The antecedent of "it" (kore) here is unclear;
the most common reading identifies it as "not thinking"
(e.g., SBGZ KT.2,523) and thus understands the second
clause to be identifying "not thinking" with "how
do you think" (ikan shiryô) (for this type
of interpretation, see supplemental note 1).
"How could [it] fail to
penetrate beyond sitting 'fixedly'?": A tentative translation;
see supplemental
note 2.
"If we are not the sort
of fool that 'despises what is near' (sengon no gu)":
From the old Chinese saying, "The ordinary person values
what is distant and despises what is near."

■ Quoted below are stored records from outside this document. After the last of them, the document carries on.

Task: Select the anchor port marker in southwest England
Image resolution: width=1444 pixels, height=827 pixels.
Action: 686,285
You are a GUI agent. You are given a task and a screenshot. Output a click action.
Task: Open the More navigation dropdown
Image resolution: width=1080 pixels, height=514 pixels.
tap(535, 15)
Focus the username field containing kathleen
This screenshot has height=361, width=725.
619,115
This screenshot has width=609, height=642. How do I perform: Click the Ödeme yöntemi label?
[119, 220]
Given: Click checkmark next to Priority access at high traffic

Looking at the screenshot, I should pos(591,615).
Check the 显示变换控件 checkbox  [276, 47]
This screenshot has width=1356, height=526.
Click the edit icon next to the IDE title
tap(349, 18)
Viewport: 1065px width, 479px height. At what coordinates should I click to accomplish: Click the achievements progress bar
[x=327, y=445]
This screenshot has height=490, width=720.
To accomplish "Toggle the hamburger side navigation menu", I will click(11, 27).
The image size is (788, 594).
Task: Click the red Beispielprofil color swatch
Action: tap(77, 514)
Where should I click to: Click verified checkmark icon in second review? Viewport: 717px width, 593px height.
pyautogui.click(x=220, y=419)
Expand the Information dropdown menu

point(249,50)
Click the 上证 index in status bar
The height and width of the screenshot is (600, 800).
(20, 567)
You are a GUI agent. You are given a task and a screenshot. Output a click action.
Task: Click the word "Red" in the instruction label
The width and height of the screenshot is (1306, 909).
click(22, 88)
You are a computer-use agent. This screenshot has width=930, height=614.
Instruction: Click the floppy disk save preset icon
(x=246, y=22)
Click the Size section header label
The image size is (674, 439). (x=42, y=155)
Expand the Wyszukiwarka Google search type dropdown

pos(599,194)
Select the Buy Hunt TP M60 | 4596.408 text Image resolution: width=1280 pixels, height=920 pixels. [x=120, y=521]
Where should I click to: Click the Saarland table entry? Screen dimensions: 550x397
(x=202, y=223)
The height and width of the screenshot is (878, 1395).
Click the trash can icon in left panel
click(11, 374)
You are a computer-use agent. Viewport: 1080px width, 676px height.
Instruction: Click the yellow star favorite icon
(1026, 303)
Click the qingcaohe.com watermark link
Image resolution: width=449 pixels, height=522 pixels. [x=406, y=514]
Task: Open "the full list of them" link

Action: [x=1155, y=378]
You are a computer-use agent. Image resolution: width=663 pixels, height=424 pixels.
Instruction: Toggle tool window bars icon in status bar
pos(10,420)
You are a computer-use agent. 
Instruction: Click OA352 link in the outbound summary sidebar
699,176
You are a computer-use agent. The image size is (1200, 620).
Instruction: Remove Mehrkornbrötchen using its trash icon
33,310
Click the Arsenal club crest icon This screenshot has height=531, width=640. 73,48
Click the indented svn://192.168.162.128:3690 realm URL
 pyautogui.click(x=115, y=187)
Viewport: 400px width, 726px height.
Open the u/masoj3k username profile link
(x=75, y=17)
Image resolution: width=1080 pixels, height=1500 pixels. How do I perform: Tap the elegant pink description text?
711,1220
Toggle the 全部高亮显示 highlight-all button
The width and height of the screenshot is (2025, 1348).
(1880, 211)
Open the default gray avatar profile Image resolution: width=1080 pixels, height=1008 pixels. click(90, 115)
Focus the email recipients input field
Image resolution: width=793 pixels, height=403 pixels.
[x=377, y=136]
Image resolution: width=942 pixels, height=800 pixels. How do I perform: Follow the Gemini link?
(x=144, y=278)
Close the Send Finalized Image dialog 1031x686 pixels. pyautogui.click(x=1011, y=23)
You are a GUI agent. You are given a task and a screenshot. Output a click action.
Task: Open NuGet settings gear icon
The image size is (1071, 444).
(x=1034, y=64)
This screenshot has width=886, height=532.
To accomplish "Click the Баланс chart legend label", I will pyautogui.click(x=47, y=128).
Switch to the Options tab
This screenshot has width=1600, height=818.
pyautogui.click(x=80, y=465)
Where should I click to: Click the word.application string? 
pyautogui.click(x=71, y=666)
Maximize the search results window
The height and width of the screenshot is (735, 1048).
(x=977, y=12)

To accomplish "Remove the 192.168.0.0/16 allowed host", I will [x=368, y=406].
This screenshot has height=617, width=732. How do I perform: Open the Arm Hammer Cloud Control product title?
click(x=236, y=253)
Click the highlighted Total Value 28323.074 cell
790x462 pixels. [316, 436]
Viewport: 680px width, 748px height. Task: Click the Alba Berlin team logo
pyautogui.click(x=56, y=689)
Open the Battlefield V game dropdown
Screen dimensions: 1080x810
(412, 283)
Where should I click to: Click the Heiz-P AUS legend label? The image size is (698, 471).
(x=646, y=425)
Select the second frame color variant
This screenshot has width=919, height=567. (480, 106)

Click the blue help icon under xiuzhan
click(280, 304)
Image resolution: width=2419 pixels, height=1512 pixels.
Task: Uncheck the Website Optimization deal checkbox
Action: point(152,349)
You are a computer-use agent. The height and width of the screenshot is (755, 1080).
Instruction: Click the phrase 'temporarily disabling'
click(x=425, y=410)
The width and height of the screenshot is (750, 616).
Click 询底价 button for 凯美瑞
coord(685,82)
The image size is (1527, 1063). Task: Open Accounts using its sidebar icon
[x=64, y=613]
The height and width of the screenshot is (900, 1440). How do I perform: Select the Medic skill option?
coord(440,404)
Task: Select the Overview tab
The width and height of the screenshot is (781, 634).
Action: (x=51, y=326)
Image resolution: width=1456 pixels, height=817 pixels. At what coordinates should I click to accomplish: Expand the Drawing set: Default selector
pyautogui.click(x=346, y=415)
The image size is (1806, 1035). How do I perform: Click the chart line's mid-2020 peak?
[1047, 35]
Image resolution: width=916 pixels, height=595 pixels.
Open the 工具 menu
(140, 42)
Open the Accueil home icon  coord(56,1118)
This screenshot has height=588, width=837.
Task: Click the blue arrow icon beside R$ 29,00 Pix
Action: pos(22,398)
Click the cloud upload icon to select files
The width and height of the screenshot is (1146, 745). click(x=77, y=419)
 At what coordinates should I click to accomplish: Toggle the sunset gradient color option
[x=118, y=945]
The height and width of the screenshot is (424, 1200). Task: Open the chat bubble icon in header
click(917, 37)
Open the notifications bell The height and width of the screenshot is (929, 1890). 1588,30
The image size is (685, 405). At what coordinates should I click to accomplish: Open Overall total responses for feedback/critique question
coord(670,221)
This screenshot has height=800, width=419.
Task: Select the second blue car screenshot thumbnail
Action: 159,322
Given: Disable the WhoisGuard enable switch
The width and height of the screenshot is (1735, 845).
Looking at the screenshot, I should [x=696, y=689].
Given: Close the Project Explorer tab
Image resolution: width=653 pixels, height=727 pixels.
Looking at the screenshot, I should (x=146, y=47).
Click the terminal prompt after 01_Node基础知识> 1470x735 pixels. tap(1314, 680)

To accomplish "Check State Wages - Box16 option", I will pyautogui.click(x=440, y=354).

"We ought to have the strength,
we ought to have the 'thinking', to question sitting 'fixedly'":
Here, as below, the translation loses Dôgen's play on the
element ryô ("measure") in the expressions
shiryô ("thinking") and rikiryô
("strength").
5. This
is one of the more obscure passages in the text; for a possible
interpretation of its argument, see supplemental note 3.
"Although the employment
(shiyô) of 'nonthinking' is crystal clear (reirô),
when we 'think of not thinking', we always use 'nonthinking'":
Usually interpreted to mean that the enlightened state of nonthinking
is always operating in the practice of thinking of not thinking.
"There is someone (tare)
in 'nonthinking', and this someone maintains (honin) us
(ware)": Interpretators often follow SBGZS (SBGZ
CKZS.4,74) in associating "someone" here with thinking
and not thinking, and "us" with nonthinking; thus,
thinking and not thinking maintain nonthinking.
"It presents itself as sitting
'fixedly'": The translation here attempts to preserve something
of the grammatical play in Dôgen's sentence, in which gotsugotsuchi
is both subject and object of the predicate. In the predicate,
"present", the graph tô in kotô
(usually "to lift the head") should probably be taken
as a colloquial nominalizer.
"Measure of the buddha (butsuryô),
measure of the dharma (hôryô), measure of
awakening (goryô), measure of comprehension (eryô)":
Dôgen is here again playing with the graph ryô
("measure") in shiryô ("thinking"),
beginning with the common Buddhist term butsuryô
(for which, see glossary: "butsuryô"), and then
extending this to other possible authorities, or "measures".
6. Yueshan Weiyan is listed as the thirty-sixth ancestor in the
lineage of Rujing given in Dôgen's SBGZ Busso
(DZZ.2,67).
7. The translation follows the usual reading of this passage;
it could also be read, "Once you attain [the state in which]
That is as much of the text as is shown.